» Document extract:
○ ○ ○ ○
Wednesday, April 17, 2013

Reset

Being sick <----------------------------------------> Being American

At the back of the typical home router (the box thing that seems to distribute the internet throughout your home), there is this tiny little hole. It is so small barely a paperclip can poke through. This is probably the point, so that only the point of a tiny paperclip or pin, as a tool, can fit through and work its magic.

Which is to essentially “reset” the router. To reactivate the device so that it comes back alive in a completely refreshed mode, or mood. Refreshed to the brink of its creation – the username thing and password are reset to the “original factory settings.” (The benefit being that if a configuration gets messy and mucked up so bad, that you can simply reset it.)

Being sick, should be like that. Ya get sick and take a couple days off, reset yourself.
○ ○ ○ ○
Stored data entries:

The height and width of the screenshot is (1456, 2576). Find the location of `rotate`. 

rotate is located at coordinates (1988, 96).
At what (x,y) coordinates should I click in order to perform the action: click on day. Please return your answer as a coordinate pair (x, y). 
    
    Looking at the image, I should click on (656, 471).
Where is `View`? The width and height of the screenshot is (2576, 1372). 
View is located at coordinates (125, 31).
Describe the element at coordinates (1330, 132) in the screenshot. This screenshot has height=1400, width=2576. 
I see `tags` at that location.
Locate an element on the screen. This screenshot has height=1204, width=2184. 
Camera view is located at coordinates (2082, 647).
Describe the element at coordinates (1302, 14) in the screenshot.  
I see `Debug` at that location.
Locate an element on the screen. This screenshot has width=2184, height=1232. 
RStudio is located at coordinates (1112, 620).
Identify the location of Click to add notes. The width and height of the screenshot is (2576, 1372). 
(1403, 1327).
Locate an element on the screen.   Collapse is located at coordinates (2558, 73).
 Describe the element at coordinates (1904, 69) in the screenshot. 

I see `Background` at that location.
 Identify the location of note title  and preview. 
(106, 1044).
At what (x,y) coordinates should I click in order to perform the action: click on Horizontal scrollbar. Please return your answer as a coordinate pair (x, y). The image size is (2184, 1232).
○ ○ ○ ○
» The problem:
In the post about resetting a router, rewrite the stretch from "Being sick <---------------------------------------->" through "simply reset it.)", replacing "router" with "modem". The data has no role in this work.

» Written solution:
Being sick <----------------------------------------> Being American

At the back of the typical home modem (the box thing that seems to distribute the internet throughout your home), there is this tiny little hole. It is so small barely a paperclip can poke through. This is probably the point, so that only the point of a tiny paperclip or pin, as a tool, can fit through and work its magic.

Which is to essentially “reset” the modem. To reactivate the device so that it comes back alive in a completely refreshed mode, or mood. Refreshed to the brink of its creation – the username thing and password are reset to the “original factory settings.” (The benefit being that if a configuration gets messy and mucked up so bad, that you can simply reset it.)